A heat pump is essentially a reverse air conditioner and they come in two types of air-to-air and air-to-water. The former is often used in summer houses, cars, storage rooms etc. while the latter is used for heating radiators, underfloor heating pipes, and hot water in central heating systems. According to IEA, there was 190mn heat pumps in operation in 2021 and this number is expected to expand to 600mn in 2030 (covering 20% of the world’s heating needs) translating into 13.6% annualised growth, but with the war in Ukraine this growth rate could likely increase as heat pumps will help Europe reduce its dependence on natural gas. Heat pumps have become 50% more energy efficient since 2010 and are more energy efficient than natural gas boilers with double the efficiency in Europe. The lifetime cost of heat pumps is also cheaper than oil and gas heating in most countries so the unit economics for heat pumps point to rapid adoption and growth ahead.

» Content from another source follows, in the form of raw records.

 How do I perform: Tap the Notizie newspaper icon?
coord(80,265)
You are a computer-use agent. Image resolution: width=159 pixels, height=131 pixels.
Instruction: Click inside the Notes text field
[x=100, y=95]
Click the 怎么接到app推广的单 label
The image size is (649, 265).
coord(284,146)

The largest markets for heat pumps are France, Italy, Germany, US, Japan, and China, with the highest growth rates observed in Europe overall. Governments around the world have implemented policies that provide different types of grants and incentives to switch to heat pumps. Pure exposure to the heat pump market is difficult for investors as the major manufacturers of heat pumps often make many other different industrial components and machines. The below highlights some of the publicly listed companies involved in manufacturing heat pumps. We have no good information on how much of revenue comes from heat pumps, but judging from the number of words in annual reports it seems that a company such as Swedish-based Nibe Industrier is getting a significant share of its revenue from heat pumps and are very dedicated to the future of heat pumps. GEA Group is more involved in larger scale industrial heat pumps. Other companies such as Samsung is only getting a limited share of its revenue from heat pumps.